This Bud is all for the kids
Anyone who went to school in Carson Valley in the past 28 years probably encountered Charles “Bud” Perkins III, or as he’s more commonly known, “Mr. P.”
Perkins is known for being a teacher who makes every child he encounters in the Douglas County School District part of his family.
And every member of Perkins’ “family” is invited to a party June 3 to honor the man who went to their Little League games, followed their progress through the years, attended their high school graduations and was known for “Bud-isms” such as, “Better to be a thinker than a stinker.”
After 30 years as a teacher, Scarselli Elementary School’s Mr. P is retiring.
“He’s given a lot to the community,” said Scarselli teacher Debbie McNeil. “It’s time to give something to Bud. He is one of the most giving people – he has the biggest heart.
“No one is more committed to kids. They’re his family,” McNeil said.
Mr. P started life 56 years ago. To distinguish him from his father and grandfather, who were also named Charles, Perkins got the nickname “Bud” from his family.
The Perkins family had a grocery store near San Diego in Descanso, Calif.
“Because they ran a country store, my grandfather and dad were very gregarious,” said Perkins. “They had a big influence on me.
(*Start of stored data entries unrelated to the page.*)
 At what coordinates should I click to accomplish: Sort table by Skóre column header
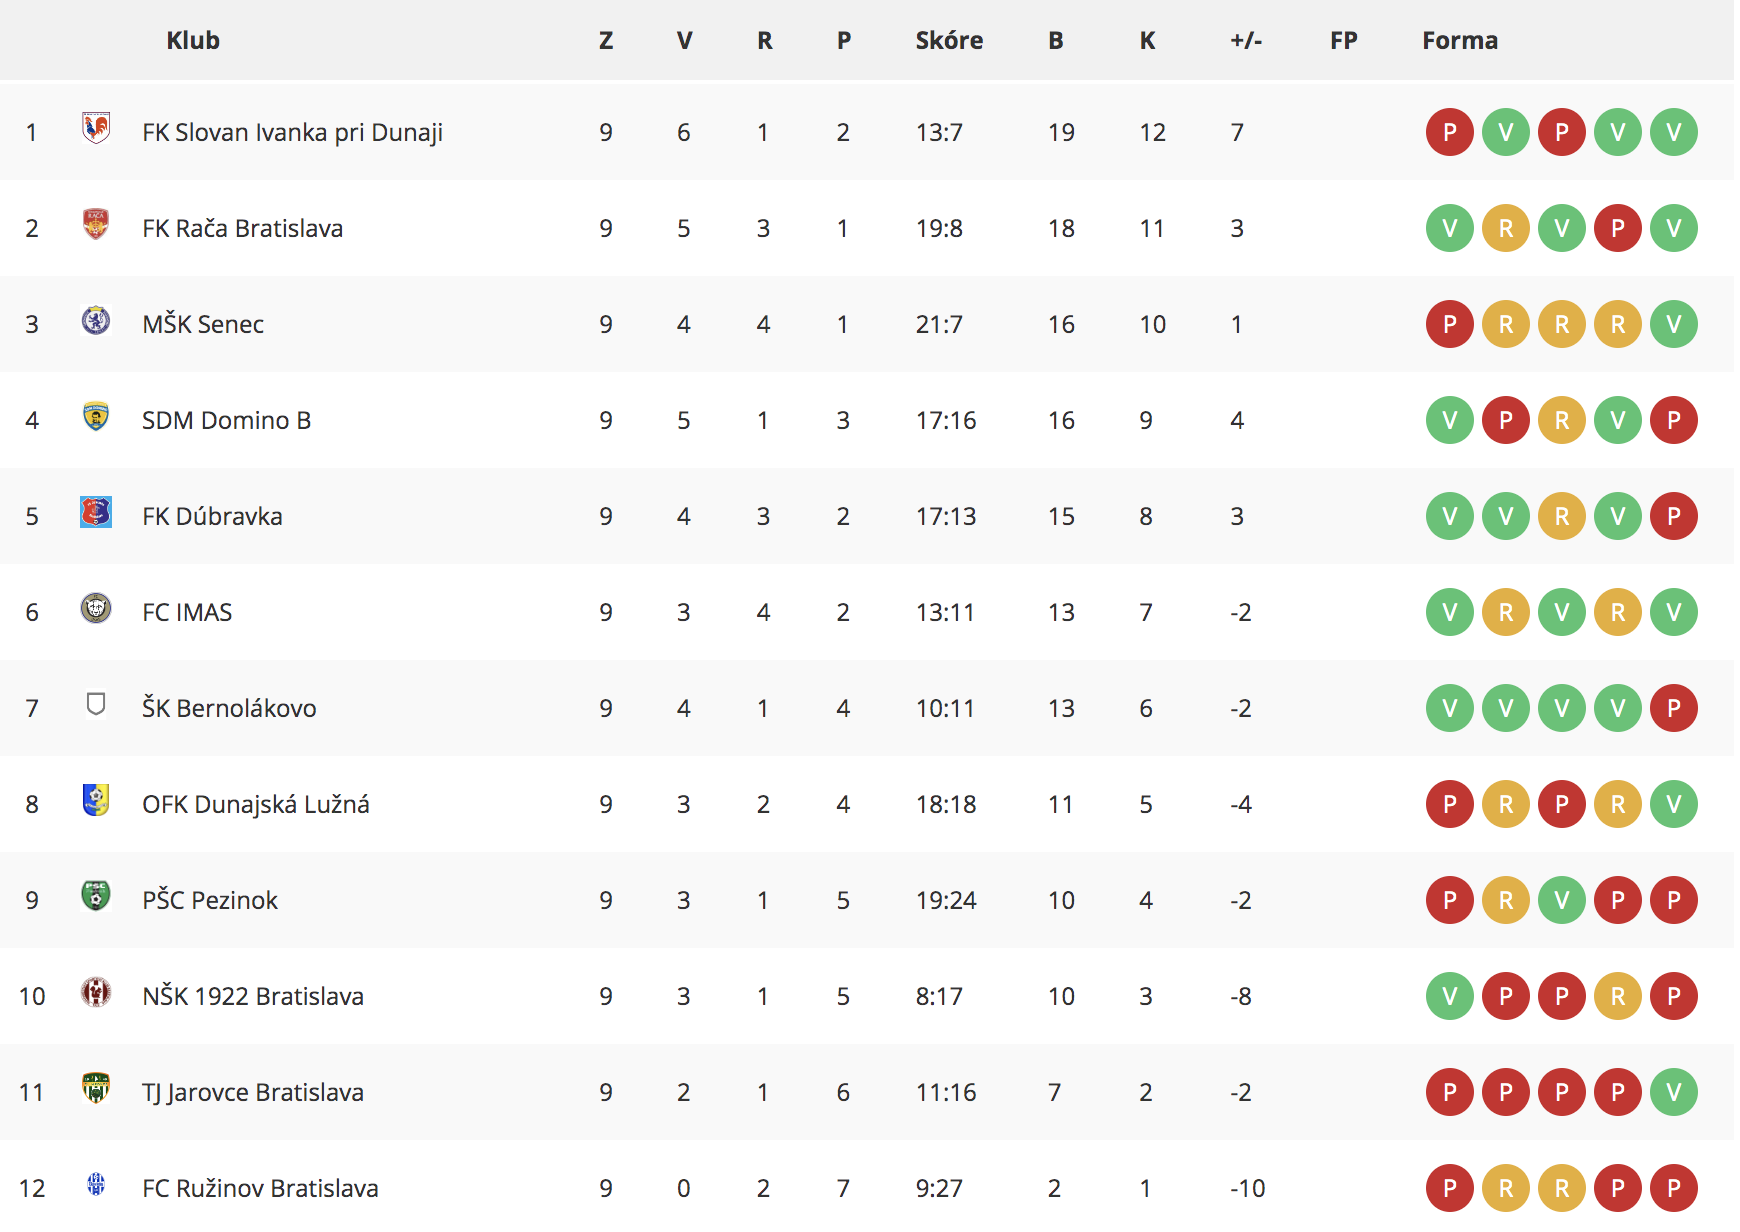[949, 40]
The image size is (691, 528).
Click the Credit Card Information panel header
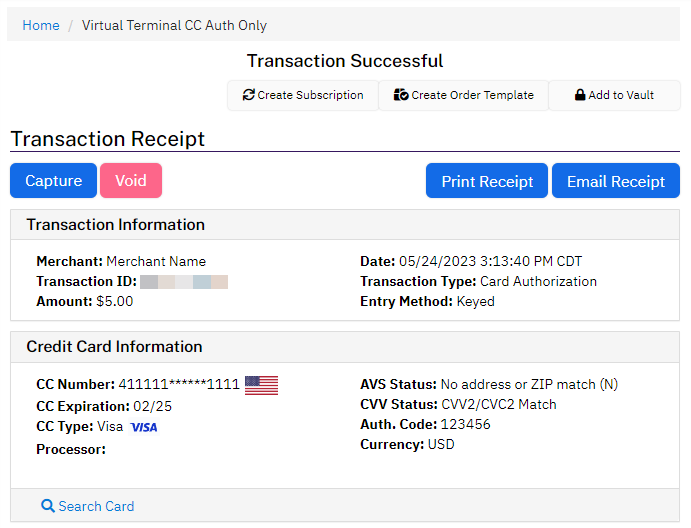click(345, 347)
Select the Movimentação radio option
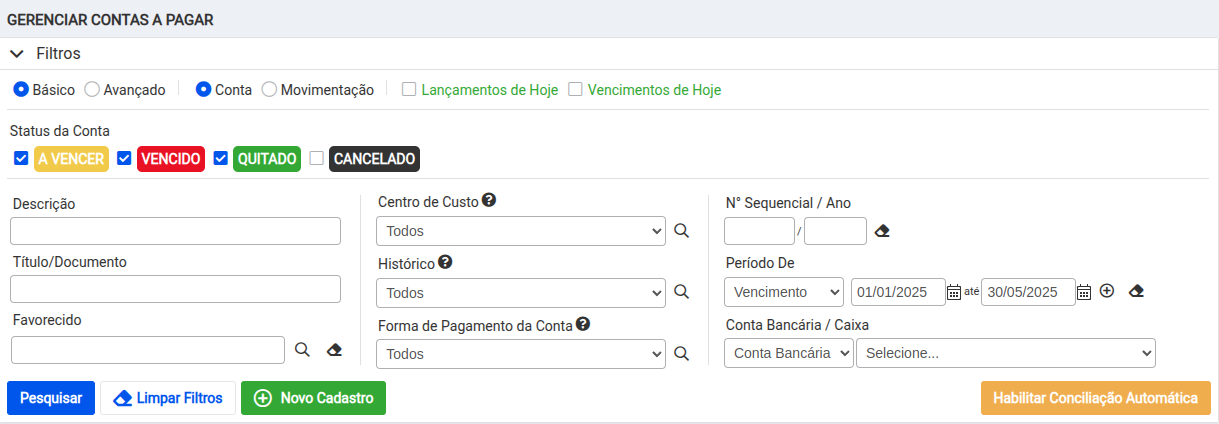Screen dimensions: 1219x424 pyautogui.click(x=269, y=89)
I learned to ask and talk to people. It’s made school a lot of fun for me. If kids need help, it’s good for them to know me.”
Perkins graduated from the University of Nevada, Reno, in 1975. He has spent 28 years teaching in the Valley – two at the old Minden Elementary School, eight years at Meneley Elementary School and the last 18 at Scarselli.
He spent the first two years of his teaching career at a Ruby Valley rural school in Elko County. He had nine students in his class and even then was noted for attending his students’ activities.
“It’s always fun for me,” Perkins said. “I coached football and took down statistics at games. In Ruby Valley, it was going to brandings. You get to know the parents in a different way.”
Over the years, Perkins was involved with Little League, wrestling tournaments and the fishing derby. He was on the library board, is a member of the Methodist church and was Santa Claus at Christmas.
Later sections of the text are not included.